Collected data:
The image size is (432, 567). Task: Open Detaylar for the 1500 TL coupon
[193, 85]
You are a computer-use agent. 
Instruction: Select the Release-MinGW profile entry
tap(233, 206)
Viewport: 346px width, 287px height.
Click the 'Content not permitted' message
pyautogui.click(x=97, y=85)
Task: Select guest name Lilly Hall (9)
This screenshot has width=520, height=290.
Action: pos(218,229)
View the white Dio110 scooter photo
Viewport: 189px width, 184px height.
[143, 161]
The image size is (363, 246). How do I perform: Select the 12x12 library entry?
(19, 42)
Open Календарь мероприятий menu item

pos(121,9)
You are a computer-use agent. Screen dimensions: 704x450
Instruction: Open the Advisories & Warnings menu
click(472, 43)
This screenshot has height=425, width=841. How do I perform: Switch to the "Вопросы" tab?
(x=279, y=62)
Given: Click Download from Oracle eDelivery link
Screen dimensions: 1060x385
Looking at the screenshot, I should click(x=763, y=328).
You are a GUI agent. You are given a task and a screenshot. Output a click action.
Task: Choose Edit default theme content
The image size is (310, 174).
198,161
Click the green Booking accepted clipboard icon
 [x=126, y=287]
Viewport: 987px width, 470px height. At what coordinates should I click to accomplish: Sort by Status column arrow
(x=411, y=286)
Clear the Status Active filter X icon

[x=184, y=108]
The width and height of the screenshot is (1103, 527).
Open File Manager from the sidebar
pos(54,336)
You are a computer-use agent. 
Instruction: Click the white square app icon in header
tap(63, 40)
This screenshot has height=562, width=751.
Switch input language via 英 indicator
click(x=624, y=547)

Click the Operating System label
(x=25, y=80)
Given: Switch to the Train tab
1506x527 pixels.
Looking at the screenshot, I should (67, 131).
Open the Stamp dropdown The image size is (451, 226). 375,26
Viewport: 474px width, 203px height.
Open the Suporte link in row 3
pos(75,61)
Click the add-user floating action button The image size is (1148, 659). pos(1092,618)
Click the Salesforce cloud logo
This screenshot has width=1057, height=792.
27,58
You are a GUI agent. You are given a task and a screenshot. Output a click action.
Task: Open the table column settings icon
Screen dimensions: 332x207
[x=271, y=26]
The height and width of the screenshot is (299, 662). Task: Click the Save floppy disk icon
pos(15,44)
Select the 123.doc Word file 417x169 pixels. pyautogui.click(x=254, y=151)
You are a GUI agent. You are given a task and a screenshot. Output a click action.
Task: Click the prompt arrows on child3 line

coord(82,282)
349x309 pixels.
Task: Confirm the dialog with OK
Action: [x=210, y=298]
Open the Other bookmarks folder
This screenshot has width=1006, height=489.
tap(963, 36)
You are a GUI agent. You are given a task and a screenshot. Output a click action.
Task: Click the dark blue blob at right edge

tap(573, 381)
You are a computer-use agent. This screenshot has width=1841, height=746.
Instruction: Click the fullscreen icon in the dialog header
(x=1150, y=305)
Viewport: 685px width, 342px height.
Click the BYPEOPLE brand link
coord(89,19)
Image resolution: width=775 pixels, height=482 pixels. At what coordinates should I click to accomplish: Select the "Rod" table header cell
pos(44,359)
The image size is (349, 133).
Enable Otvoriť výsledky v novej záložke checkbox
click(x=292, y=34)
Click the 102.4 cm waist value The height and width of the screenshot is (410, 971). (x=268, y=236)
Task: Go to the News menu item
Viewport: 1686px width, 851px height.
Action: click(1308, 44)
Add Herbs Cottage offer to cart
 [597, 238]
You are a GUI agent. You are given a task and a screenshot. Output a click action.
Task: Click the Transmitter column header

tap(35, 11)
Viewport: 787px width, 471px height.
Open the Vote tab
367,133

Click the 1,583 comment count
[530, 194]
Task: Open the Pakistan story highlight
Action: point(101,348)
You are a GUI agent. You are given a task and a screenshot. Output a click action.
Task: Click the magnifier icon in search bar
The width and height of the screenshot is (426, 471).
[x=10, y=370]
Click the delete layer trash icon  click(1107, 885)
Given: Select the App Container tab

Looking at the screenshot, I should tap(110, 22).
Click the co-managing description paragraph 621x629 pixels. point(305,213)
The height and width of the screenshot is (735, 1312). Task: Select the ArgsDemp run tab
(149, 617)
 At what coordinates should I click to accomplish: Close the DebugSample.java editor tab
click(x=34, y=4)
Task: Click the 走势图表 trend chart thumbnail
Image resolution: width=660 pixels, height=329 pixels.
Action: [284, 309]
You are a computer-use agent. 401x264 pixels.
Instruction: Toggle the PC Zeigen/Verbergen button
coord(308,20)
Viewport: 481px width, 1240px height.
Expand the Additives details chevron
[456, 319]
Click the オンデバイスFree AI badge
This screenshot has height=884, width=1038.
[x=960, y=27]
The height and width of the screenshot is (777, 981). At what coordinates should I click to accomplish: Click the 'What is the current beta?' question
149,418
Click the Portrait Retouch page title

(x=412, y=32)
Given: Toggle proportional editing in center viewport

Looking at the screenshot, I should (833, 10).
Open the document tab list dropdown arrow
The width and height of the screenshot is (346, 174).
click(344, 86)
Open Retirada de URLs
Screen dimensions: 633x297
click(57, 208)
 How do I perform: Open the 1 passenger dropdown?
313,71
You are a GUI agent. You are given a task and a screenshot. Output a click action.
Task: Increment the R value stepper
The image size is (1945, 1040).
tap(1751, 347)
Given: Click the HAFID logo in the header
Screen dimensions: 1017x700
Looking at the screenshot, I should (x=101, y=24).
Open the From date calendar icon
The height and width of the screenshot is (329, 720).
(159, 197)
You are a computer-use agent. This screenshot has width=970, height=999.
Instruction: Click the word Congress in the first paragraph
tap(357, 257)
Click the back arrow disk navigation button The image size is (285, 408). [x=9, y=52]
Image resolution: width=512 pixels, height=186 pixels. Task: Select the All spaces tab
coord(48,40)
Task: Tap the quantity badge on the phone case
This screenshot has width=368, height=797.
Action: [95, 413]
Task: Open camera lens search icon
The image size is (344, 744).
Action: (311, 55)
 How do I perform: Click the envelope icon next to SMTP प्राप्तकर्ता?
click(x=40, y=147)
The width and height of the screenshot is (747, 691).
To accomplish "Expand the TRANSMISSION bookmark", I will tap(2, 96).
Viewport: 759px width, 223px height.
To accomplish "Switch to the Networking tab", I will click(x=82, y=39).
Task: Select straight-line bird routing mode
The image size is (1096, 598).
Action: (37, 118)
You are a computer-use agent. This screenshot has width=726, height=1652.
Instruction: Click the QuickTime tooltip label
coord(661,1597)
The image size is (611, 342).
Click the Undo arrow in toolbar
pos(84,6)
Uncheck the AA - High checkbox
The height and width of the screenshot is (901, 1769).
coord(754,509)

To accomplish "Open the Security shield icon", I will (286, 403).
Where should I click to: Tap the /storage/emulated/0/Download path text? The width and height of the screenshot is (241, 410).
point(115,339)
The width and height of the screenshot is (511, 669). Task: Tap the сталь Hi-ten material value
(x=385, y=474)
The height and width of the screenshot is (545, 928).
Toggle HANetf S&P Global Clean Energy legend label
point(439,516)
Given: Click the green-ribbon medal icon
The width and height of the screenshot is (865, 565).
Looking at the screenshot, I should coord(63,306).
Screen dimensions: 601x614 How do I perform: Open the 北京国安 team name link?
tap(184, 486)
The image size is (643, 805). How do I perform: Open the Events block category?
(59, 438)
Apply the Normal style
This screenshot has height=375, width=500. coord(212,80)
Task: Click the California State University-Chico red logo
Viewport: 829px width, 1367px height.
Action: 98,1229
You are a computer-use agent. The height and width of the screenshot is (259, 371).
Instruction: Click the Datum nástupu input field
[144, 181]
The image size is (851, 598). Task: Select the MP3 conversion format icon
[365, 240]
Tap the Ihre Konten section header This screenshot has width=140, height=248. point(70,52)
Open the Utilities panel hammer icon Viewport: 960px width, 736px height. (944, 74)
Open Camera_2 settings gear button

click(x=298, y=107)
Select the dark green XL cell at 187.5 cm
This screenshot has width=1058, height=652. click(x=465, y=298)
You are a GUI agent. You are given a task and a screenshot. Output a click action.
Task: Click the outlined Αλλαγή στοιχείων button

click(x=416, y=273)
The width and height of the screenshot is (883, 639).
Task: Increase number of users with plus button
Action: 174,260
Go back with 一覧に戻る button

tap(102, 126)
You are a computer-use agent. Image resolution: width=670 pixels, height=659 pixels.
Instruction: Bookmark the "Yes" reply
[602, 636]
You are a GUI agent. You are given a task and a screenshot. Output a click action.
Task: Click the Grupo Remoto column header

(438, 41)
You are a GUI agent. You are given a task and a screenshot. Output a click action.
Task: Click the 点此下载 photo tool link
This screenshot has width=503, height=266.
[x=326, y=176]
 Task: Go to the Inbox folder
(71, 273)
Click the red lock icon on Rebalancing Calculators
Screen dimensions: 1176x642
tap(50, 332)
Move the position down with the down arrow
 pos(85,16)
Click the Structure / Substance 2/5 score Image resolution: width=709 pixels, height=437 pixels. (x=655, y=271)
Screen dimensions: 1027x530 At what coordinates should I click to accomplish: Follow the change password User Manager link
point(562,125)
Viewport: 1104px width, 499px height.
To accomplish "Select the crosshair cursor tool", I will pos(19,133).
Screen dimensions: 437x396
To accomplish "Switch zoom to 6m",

■ Exercise requirements
Give again, exactly as written, the lines running from the first line of the data above through the line that contains "You are a computer-use agent. Screen".

■ Answer to the problem
The image size is (432, 567). Task: Open Detaylar for the 1500 TL coupon
[193, 85]
You are a computer-use agent. 
Instruction: Select the Release-MinGW profile entry
tap(233, 206)
Viewport: 346px width, 287px height.
Click the 'Content not permitted' message
pyautogui.click(x=97, y=85)
Task: Select guest name Lilly Hall (9)
This screenshot has width=520, height=290.
Action: pos(218,229)
View the white Dio110 scooter photo
Viewport: 189px width, 184px height.
[143, 161]
The image size is (363, 246). How do I perform: Select the 12x12 library entry?
(19, 42)
Open Календарь мероприятий menu item

pos(121,9)
You are a computer-use agent. Screen dimensions: 704x450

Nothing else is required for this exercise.